Vicarius steckte die Kerze in den Halter und nahm das Instrument zur Hand, dass er ihr zu Ehren angefertigt hatte. Kunstfertig mit Schnitzereien verziert und filigran war es, dennoch vermochte es ihre einstige Schönheit nicht einzufangen.
Auch sein Lied würde nur ein Abglanz ihres reinen Wesens sein.

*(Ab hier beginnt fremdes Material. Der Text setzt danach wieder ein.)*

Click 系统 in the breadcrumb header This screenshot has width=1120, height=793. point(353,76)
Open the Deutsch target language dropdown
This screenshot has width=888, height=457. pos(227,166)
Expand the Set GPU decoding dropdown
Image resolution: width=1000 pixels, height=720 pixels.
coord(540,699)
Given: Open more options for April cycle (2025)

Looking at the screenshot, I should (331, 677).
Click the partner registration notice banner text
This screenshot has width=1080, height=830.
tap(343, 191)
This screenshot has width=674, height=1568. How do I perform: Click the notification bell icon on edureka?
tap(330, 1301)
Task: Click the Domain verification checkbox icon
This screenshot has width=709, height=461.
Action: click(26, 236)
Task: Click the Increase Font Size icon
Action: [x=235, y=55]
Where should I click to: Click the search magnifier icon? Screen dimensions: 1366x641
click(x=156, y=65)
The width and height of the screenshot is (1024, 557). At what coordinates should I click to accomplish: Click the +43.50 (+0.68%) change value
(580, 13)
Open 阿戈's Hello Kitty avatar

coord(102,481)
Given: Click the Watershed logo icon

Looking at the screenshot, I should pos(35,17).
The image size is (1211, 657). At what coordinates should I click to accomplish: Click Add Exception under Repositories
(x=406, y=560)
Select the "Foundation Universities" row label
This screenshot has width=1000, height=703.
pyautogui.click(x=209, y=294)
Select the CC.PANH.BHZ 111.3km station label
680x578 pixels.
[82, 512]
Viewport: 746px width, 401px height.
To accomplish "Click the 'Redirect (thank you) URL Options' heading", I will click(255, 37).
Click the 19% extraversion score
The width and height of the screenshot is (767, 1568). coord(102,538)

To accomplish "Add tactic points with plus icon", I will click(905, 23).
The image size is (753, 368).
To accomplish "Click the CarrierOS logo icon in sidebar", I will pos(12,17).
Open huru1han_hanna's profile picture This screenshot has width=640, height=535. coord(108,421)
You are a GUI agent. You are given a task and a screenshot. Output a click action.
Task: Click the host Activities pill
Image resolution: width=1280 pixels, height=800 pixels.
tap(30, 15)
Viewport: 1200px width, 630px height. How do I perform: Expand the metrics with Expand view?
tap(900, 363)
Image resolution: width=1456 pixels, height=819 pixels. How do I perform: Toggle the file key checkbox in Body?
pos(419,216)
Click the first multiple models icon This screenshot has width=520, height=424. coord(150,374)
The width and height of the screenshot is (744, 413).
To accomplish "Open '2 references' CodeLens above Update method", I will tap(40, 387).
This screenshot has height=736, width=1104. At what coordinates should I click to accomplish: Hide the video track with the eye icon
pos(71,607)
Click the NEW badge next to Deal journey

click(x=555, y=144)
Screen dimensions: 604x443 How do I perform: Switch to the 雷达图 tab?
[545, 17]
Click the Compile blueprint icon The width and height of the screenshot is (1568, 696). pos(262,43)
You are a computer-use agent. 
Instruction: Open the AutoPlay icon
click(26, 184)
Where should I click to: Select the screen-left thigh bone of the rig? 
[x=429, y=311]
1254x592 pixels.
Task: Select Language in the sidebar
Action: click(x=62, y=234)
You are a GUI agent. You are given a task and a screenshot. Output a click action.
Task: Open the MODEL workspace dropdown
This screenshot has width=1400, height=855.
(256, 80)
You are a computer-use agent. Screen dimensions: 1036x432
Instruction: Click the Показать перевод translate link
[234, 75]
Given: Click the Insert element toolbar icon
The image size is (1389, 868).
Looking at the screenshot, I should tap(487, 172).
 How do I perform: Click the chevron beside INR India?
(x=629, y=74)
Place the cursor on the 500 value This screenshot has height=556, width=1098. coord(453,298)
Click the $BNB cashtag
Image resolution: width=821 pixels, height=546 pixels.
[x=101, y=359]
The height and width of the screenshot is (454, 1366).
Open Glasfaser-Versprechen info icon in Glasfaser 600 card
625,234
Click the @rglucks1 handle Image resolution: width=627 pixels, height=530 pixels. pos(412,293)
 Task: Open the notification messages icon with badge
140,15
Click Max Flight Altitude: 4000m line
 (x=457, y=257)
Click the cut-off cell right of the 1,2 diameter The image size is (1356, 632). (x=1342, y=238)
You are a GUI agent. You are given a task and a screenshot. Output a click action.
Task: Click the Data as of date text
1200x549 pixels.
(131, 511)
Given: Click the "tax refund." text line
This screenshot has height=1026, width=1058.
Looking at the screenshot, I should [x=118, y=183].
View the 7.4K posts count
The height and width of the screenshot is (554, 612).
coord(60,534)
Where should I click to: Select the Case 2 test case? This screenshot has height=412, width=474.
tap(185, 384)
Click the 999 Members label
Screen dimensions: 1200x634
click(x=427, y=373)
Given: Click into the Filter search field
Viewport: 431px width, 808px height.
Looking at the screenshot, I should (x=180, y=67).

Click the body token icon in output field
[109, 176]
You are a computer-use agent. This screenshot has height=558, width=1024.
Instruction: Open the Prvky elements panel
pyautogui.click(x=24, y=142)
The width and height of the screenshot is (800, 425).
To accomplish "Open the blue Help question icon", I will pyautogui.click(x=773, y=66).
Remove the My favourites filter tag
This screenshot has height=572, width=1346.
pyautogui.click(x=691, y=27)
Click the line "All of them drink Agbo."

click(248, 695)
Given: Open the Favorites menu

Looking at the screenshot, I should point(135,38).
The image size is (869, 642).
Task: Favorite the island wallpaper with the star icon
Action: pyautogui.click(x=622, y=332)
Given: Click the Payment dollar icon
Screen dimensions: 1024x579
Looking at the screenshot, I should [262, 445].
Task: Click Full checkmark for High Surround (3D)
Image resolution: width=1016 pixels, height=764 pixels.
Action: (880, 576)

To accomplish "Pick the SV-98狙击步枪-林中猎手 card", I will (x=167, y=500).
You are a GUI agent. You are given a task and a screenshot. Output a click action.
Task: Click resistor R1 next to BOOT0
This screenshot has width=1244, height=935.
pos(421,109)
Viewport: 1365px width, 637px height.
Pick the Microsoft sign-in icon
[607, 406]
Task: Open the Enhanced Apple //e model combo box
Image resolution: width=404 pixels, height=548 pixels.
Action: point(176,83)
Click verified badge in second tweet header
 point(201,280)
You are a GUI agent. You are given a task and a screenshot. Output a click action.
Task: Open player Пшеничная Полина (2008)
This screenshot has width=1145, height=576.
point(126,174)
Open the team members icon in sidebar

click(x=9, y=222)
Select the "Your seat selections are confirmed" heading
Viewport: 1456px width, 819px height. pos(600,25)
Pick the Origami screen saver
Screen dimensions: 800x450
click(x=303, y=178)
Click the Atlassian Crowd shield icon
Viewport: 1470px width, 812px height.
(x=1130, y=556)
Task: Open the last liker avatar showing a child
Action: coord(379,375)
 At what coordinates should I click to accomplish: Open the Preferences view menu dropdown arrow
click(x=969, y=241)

Oh, wie hatte er sie geliebt.
Seine Finger glitten gewandt über die Saiten und entlockten ihnen Töne, hell wie ein Frühlingsmorgen. Vicarius sang von ihr und weinte dabei. Er pries ihre Stimme, ihre roten Lippen, wie sie gelächelt und ihn verzaubert hatten. Er sang von seiner Liebe zu ihr und der Gram wich von ihm.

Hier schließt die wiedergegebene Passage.